Ella me miró, sus ojos fríos como el hielo.
—Me dice que mi valor se ha multiplicado por mil en seis meses. —Me di la vuelta y la encaré—. Y eso, Elena, es una tasa de retorno espectacular.
Alejandro entró en ese momento, sosteniendo la botella de vino. —¿Me perdí de algo?
Elena y yo nos miramos. Vi en sus ojos un destello, no de ira, sino de algo que se parecía peligrosamente al respeto.
—No, querido —dijo Elena, levantándose. Su sonrisa, por primera vez, parecía genuina—. Tu esposa y yo estábamos diseñando el futuro de la compañía. Y debo decir… —me miró—, que estoy impresionada.
Brindamos. Por la familia. Por el futuro.

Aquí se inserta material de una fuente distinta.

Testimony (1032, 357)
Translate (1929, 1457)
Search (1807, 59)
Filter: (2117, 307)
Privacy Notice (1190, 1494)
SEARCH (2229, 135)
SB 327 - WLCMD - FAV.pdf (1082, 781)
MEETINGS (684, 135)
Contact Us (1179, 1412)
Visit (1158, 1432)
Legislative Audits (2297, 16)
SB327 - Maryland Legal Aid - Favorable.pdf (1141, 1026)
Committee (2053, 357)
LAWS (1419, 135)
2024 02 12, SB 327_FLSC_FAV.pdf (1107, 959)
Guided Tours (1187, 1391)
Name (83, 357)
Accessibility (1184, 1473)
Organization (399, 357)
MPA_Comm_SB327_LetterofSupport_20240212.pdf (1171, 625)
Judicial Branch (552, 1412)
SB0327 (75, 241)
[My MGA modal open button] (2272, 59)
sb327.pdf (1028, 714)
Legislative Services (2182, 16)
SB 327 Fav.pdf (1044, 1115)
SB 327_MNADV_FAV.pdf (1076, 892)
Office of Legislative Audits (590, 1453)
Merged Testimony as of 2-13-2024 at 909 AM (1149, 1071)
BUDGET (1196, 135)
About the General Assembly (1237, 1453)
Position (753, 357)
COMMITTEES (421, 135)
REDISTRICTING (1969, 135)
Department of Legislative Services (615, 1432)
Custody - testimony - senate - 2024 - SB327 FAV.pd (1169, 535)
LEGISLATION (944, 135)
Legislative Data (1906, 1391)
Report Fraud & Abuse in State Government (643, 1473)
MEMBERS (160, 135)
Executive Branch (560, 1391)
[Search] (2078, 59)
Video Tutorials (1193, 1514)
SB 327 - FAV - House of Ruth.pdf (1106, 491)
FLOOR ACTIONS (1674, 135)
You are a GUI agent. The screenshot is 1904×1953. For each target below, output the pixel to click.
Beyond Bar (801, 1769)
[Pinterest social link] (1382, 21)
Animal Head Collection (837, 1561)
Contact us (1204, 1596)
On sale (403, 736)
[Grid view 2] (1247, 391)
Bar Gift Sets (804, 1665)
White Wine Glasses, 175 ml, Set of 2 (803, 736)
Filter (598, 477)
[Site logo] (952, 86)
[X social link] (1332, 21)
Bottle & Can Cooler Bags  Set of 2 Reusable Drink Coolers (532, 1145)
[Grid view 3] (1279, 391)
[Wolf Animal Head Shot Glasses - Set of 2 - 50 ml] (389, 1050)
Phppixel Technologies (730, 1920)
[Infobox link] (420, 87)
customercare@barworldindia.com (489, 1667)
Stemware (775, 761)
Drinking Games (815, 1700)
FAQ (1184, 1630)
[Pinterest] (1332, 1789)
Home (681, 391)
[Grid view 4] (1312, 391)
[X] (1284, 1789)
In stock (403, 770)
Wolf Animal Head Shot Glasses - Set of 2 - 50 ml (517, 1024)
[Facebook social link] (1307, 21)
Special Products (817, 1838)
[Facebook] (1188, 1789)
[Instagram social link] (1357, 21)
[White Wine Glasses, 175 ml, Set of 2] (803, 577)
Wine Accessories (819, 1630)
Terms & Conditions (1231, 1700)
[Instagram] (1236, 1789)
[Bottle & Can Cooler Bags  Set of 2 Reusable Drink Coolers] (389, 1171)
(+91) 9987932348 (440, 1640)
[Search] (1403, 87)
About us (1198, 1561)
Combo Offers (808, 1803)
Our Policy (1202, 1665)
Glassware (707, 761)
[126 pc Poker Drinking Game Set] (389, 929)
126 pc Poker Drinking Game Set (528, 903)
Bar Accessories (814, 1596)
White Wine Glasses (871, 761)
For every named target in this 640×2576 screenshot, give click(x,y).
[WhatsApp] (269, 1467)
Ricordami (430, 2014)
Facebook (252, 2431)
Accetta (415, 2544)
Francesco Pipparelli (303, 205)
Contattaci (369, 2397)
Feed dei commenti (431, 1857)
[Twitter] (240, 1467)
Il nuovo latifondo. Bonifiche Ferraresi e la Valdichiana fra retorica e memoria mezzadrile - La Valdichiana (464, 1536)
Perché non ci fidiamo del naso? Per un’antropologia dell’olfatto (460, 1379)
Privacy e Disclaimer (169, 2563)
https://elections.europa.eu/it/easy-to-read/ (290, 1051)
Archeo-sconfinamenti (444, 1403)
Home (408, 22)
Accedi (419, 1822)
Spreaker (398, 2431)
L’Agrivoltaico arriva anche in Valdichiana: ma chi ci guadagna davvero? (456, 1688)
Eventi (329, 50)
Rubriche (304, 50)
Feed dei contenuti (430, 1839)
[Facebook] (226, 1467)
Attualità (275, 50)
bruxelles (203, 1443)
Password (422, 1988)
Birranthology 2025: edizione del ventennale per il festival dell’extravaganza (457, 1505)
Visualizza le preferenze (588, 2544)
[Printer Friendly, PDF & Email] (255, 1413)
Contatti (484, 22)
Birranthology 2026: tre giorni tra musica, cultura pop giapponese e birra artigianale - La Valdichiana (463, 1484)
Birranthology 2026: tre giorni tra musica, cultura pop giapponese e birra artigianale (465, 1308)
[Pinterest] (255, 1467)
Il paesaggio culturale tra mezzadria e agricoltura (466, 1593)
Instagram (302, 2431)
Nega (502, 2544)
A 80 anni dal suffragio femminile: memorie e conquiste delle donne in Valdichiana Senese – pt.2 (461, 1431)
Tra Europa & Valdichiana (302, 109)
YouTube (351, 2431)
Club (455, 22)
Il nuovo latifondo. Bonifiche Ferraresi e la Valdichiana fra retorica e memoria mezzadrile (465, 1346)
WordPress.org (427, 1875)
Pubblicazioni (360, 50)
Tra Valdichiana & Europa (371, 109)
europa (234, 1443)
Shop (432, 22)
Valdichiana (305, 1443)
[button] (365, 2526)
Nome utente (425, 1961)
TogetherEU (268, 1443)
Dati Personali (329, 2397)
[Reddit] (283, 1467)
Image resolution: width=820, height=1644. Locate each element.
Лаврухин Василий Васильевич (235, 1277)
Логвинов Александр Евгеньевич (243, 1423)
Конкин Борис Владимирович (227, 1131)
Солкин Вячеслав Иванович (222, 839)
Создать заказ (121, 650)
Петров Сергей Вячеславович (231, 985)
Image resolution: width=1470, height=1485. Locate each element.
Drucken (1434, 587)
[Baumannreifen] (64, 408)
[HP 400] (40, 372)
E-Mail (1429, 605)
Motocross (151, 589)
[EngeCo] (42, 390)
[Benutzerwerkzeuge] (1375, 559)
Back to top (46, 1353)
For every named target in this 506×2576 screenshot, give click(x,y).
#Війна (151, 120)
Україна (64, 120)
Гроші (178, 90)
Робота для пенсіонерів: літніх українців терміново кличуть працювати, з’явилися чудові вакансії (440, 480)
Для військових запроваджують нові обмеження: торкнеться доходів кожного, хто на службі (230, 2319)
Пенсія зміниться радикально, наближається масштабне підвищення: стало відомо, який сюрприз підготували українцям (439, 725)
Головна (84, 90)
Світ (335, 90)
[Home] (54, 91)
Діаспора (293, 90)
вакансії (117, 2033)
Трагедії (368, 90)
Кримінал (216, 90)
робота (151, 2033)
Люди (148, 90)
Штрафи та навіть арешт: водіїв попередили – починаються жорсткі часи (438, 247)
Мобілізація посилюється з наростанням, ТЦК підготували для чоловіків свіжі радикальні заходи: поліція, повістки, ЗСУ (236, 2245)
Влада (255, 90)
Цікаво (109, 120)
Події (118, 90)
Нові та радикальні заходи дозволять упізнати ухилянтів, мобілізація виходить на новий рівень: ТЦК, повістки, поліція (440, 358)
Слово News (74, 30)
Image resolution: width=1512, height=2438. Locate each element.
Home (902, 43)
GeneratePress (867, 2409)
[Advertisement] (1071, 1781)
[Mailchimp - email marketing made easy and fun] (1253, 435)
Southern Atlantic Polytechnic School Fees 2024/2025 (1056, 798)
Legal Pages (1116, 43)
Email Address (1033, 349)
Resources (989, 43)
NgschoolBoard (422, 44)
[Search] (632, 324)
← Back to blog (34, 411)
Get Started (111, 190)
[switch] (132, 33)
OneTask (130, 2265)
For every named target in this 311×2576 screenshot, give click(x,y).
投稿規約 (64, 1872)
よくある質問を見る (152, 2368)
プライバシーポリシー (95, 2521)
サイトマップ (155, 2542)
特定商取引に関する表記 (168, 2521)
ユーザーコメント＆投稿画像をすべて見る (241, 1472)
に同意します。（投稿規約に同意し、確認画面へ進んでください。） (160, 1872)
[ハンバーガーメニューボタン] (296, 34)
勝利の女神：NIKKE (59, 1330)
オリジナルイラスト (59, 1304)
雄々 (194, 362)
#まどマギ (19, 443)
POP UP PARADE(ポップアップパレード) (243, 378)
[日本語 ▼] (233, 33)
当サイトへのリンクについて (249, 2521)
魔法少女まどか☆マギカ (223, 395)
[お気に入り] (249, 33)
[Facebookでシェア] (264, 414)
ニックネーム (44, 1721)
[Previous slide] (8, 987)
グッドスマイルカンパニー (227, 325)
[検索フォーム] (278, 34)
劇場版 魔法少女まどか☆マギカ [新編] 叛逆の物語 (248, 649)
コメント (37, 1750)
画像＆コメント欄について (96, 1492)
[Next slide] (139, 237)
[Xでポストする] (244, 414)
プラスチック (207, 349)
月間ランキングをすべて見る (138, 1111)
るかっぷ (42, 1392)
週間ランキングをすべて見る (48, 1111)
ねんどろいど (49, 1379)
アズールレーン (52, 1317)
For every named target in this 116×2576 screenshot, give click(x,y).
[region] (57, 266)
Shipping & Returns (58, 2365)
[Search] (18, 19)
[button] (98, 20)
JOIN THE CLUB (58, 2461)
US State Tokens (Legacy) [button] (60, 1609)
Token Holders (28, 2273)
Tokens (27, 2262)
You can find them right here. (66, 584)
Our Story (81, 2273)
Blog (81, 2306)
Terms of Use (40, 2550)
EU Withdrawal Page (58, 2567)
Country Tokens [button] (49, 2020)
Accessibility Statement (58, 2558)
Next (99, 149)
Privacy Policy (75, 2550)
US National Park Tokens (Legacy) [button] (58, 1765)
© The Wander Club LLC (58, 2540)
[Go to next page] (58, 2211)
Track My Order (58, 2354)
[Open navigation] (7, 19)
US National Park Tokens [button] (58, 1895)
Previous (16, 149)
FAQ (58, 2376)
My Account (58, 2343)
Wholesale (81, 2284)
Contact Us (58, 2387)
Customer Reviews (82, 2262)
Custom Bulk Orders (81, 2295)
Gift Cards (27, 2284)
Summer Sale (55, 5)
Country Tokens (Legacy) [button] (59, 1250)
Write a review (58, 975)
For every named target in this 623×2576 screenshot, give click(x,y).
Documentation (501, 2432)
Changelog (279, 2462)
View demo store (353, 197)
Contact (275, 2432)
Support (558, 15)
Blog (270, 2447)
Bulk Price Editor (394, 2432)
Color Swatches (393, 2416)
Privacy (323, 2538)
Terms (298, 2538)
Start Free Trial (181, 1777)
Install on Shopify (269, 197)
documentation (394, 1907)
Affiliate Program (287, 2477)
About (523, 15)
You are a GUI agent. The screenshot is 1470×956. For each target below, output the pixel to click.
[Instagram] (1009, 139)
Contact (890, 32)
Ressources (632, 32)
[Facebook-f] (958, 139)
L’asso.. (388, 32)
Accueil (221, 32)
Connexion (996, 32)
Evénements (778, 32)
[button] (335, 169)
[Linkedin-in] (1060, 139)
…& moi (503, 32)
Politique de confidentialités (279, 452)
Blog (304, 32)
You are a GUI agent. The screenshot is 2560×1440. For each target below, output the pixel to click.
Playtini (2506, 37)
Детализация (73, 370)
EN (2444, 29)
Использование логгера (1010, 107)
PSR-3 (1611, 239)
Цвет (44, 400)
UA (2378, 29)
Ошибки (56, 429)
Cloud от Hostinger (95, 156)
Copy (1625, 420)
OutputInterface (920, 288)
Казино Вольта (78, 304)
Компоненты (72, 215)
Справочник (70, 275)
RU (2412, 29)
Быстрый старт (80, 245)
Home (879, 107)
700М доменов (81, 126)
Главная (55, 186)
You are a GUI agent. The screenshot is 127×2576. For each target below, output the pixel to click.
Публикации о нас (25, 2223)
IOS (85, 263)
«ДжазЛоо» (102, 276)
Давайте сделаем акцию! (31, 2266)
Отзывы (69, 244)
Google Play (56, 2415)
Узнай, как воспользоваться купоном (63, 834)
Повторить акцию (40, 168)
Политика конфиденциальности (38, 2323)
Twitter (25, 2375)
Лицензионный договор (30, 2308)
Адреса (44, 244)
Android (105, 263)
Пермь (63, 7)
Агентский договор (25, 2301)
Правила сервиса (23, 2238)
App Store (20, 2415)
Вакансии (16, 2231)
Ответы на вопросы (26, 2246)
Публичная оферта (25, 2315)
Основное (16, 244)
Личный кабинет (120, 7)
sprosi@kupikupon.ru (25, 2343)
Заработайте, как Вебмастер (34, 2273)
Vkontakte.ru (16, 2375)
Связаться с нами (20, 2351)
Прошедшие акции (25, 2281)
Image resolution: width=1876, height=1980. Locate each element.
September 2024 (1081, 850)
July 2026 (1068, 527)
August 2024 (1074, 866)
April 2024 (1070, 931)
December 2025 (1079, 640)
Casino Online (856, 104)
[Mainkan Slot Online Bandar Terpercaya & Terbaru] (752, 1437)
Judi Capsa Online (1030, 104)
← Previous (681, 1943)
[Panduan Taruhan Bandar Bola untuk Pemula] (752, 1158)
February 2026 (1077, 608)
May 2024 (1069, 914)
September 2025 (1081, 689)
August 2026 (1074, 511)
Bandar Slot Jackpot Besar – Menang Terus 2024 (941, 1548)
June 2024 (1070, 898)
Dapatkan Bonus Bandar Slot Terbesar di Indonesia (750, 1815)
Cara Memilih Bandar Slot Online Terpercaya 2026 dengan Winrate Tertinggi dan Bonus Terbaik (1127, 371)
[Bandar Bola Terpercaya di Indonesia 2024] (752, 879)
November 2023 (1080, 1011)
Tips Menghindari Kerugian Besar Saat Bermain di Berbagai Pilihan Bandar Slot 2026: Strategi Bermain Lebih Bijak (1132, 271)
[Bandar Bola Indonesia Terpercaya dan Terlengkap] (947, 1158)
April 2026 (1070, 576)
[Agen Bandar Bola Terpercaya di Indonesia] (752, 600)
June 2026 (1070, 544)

Más tarde esa noche, en la cama de nuestro hotel, Alejandro me rodeó con sus brazos.
—¿Qué le dijiste realmente a mi madre?
—Le mentí —susurré contra su pecho.
—¿Ah, sí?
—Le dije que su sobrino Fernando era un idiota incompetente y que si volvía a intentar comprarme, yo misma compraría sus acciones y la echaría de su propia junta.
Alejandro se rio, incrédulo. —¿De verdad le dijiste eso?
—No —sonreí—. Pero podría haberlo hecho.
—¿Entonces qué le dijiste?
—La verdad. Le dije que ya no tenía precio.
Alejandro me besó, lenta y profundamente. —¿Y la maldición? ¿La extrañas?
—A veces. Hacía las cosas más simples. —Acaricié su rostro—. Pero ahora es más divertido.
—¿Por qué?
—Porque cuando te digo “Te amo”, ya no es una obligación de la maldición. —Lo miré a los ojos—. Es una elección. Y te elijo a ti, Alejandro de la Vega. Con toda la verdad. Y con todas las mentiras que necesitemos para protegernos.